Topic: [Question] Why does the blacklists use a cookie?

Posted under e621 Tools and Applications

I would like to apologize ahead of time for not posting this question in the other forum that exists, but I didn't want to search for hours on end.

I noticed that in the other forum, someone had mentioned that E621 uses a cookie in the browser to store a user's blacklist. This is obviously working out great, but limits how many tags a single user can store due to cookie size restrictions. Have admins considered using the browser's persistent storage instead? I believe it's a lot bigger, and it would allow people to add as many tags as they needed.

Since I'm not even approaching my limit of characters in my blacklist, I'm not really concerned for myself, but rather for those who are.

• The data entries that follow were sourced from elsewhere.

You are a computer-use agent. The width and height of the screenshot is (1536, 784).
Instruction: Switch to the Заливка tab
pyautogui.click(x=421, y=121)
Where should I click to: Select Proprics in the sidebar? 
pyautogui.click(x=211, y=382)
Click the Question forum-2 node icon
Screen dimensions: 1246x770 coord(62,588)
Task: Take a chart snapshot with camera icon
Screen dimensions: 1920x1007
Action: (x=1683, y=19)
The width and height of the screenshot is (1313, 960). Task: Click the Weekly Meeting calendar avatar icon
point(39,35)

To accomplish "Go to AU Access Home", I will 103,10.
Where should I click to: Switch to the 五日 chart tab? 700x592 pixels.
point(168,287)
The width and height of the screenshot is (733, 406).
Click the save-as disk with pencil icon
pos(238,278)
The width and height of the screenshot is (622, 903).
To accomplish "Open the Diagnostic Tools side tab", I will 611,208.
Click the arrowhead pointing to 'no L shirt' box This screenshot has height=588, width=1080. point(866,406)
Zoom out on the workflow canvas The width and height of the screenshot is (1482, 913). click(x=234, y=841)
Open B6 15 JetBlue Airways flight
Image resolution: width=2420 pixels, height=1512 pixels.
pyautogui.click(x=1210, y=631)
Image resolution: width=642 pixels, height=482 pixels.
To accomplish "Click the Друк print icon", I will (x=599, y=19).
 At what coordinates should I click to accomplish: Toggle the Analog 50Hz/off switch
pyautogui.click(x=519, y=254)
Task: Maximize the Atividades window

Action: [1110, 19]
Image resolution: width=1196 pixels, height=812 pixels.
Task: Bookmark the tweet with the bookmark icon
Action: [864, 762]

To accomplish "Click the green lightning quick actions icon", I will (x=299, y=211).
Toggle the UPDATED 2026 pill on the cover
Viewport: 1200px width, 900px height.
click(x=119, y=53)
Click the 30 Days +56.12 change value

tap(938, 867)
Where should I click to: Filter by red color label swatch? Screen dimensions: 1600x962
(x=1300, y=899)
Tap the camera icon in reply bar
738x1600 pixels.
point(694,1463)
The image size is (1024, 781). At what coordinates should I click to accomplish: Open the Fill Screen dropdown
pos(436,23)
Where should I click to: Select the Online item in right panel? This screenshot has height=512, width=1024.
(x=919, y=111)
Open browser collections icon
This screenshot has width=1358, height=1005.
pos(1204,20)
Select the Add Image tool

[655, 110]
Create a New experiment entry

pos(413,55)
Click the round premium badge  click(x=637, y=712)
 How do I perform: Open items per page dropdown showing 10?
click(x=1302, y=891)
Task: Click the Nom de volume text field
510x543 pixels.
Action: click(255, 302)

Updated by Lance Armstrong

Old tech before html 5 was a thing(it was but not majorly supported, even browsers that did only had minimal support for html 5 stuff). Only way for JavaScript to do persistent storage back in the day was document.cookie.
It will very likely be moved over to localStorage in the future. Especially because sending 3000 unused bytes to the server per request isn't all that efficient.

Updated by anonymous

I believe the reason is to allow non-logged-in users to use a blacklist. Can anyone confirm?

Updated by anonymous

Lance_Armstrong said:
I believe the reason is to allow non-logged-in users to use a blacklist. Can anyone confirm?

YES!

I messaged Para about that, thinking it was a bug and had (entertainingly) experienced it. She knew about it, and I believe it is supposed to be that way. My logic is: it is on your personal computer or device. Your blacklist on your PC/device.

Updated by anonymous

Testing while logged out.

On the posts index there is a Blacklist link at the top of the page that does not appear when you are logged in. Click it, and a blacklist window pops up and allows you to edit the blacklist cookie.

This bug report is related: forum #203231

Maybe logged-in users would like the cookie cleared when they log out. But I don't see the point.

Updated by anonymous

Lance_Armstrong said:
I believe the reason is to allow non-logged-in users to use a blacklist. Can anyone confirm?

Can confirm. There is code written to move them into the page body(no localstorage/no cookies) but I need to figure out a good place to test it and nail it down so it's flawless before deploying it. I don't want any edge cases like last time.

Updated by anonymous

Faux-Pa said:
This is obviously working out great, but limits how many tags a single user can store due to cookie size restrictions. Have admins considered using the browser's persistent storage instead? I believe it's a lot bigger, and it would allow people to add as many tags as they needed.

Since I'm not even approaching my limit of characters in my blacklist, I'm not really concerned for myself, but rather for those who are.

A cookie should be able to store roughly 4093 bytes/characters:

http://browsercookielimits.squawky.net/

The blacklist limit is 3900 bytes, less than the cookie size. Japanese characters take up 3 bytes, so if you are blacklisting Japanese artists then you might have a bigger problem.

Your blacklist should easily fit 150-200 tags. If you need more than that, maybe this site contains too many triggers for you. If you use the Clean button, it will remove some aliases for you.